Opinion

Why even Mitch McConnell can't save TrumpCare

Not even a brilliant tactician can stop this political trainwreck

House Republicans finally passed a bill last week to repeal and replace ObamaCare. But President Trump's Rose Garden celebration was premature.

Before the bill can become law, Republicans must still clear two almost insurmountable hurdles: First, Senate Majority Leader Mitch McConnell must repeat the House's balancing act, this time on a much thinner tightrope. Second, Congress' two chambers must ultimately agree on the same bill. And any compromise a majority of Republican senators can agree on is likely to splinter the House all over again.

TrumpCare is basically doomed.

First off, the split in the House between GOP moderates and hard-core right-wingers that sunk the first version of TrumpCare, and almost sunk the second, will appear again in the Senate. Only this time, the divide will be even deeper. On one side are ideologues like Sen. Ted Cruz (R-Texas) and Sen. Mike Lee (R-Utah), out to kill ObamaCare by hook or by crook. On the other side are moderate senators like Susan Collins (R-Maine), Lisa Murkowski (R-Alaska), and Bill Cassidy (R-La.), all painfully aware of the poisonous politics of repealing ObamaCare without an adequate replacement.

The House GOP eventually solved its dilemma by going all in on the far-right Freedom Caucus. To TrumpCare's already draconian spending cuts, they added a provision allowing states to opt out of regulations that prevent insurers from charging more for pre-existing conditions, and that require them to cover a minimum package of benefits. The bet was that, under pressure to fulfill the Republicans' multi-year promise to kill ObamaCare, the moderates would ultimately knuckle under.

It worked, but just barely: The bill squeaked by in the House on a 217-to-213 vote. No less than 20 Republicans — not to mention every last Democrat — voted "no."

The Republicans' margin for error in the upper chamber is even slimmer: With 52 seats, they can afford to lose all of two votes, with Vice President Mike Pence as the tie breaker. Any more defections, and TrumpCare is toast. And four Republican senators are already on record saying they can't support the House bill.

The shape of disagreement in the Senate will also likely be very different.

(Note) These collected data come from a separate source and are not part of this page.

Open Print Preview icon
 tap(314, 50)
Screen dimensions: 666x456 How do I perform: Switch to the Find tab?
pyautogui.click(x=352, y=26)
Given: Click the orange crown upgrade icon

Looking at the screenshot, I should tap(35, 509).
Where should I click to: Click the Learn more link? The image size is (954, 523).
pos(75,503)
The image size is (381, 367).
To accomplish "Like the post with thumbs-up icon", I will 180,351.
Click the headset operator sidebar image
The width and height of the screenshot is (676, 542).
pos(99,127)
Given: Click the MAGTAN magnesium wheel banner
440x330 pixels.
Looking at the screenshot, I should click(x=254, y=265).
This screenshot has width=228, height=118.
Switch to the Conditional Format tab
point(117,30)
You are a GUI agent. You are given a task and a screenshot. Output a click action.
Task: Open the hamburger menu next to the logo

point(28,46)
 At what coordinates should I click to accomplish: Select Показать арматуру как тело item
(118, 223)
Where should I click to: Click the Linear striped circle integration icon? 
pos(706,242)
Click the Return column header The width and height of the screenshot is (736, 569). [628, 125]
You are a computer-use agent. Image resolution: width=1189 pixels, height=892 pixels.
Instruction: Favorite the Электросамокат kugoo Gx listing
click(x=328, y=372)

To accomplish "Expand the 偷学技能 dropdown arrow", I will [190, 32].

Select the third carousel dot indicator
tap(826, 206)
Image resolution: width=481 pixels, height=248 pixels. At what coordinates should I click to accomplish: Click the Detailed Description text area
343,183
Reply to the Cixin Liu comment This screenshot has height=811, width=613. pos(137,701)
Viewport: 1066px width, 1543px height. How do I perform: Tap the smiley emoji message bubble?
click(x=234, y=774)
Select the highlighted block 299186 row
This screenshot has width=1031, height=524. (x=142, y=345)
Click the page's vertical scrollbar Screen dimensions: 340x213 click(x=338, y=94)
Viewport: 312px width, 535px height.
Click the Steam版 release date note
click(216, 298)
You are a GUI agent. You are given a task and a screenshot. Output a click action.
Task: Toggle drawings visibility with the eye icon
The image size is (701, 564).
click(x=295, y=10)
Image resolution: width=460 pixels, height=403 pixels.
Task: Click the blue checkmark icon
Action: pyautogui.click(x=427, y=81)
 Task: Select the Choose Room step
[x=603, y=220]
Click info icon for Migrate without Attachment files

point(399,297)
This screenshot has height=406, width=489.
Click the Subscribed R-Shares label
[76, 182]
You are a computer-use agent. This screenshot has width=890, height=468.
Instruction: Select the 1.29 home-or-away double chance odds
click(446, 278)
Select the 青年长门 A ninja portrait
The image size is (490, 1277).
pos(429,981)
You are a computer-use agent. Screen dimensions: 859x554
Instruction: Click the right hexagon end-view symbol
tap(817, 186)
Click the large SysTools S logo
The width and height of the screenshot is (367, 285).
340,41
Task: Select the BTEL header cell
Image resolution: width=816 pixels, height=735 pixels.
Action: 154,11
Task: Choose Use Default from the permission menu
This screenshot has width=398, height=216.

For instance, a proposal by Collins and Cassidy would actually allow states to opt out of ObamaCare's basic regulatory framework, but still keep all of ObamaCare's spending. In the House version of TrumpCare, the massive spending cuts are not optional. In particular, the bill would decimate both the funding for pre-ObamaCare Medicaid and the program's expansion under the Democrats' reform, by $880 million over a decade.

The political, as well as moral, perils of the House plan are pretty clear. It was state governments that decided whether or not to go with the Medicaid expansion, and it's state populations — not congressional districts — that senators represent. No less than 20 Senate Republicans hail from states that took advantage of the expansion. And the Congressional Budget Office (CBO) projected five million Americans would lose Medicaid coverage in 2018, and 14 million by 2026, under the original version of TrumpCare.

The House passed TrumpCare 2.0 before it could be scored by the CBO. But the agency's overall projections for the first version were even more brutal: Fourteen million people in total would lose coverage by 2018, rising to 24 million by 2026. The new score will be coming in the next few weeks, and will almost certainly be even worse. That will just add to the Senate moderates' qualms.

Now, McConnell is certainly aware of this problem: The 13-person team he's put together to craft the Senate's bill does not include a single moderate. But being a senator is very different from being a representative in the House. They're elected every six years instead of every two, and the procedural rules of their chamber give each individual senator considerable power. As politicians, they're more insulated from the political zeitgeist of the movement. They're far more likely to see themselves as individual power brokers, and to relish and defend that role. The "take one for the team" attitude that prevailed in the House is unlikely to replicate itself in Congress' upper chamber.

So the most likely outcome is that the Senate scales back the Medicaid cuts. In which case, the House ideologues could jump ship. Ryan himself is upfront that gutting Medicaid is a longstanding dream of the conservative movement. Nor does the Freedom Caucus sound understanding: "They better not change it one iota," Rep. David Brat (R-Va.) recently threatened. "If they change it, you're not going to have 218 [votes]."

Meanwhile, the House moderates should not be written off. They voted for TrumpCare knowing they weren't voting to change policy, but merely to let the Senate deal with the issue for a while. Rep. Tom Cole (R-Okla.) explicitly made this case for moderates to vote yes on the bill. If the Senate forces those representatives to finally take a vote with actual policy consequences, they may not be so accommodating.

The White House is reportedly giving McConnell wide leeway to craft the bill, confident he can bring the warring factions together. But while McConnell is by all accounts a brilliant legislative tactician, he can't repeal the basic laws of mathematics or logic. There will never be an ObamaCare replacement that both does and does not cut Medicaid, for instance.

ObamaCare's defenders certainly should not let down the guard. But because of the immutable laws of politics, TrumpCare is simply unlikely to become law.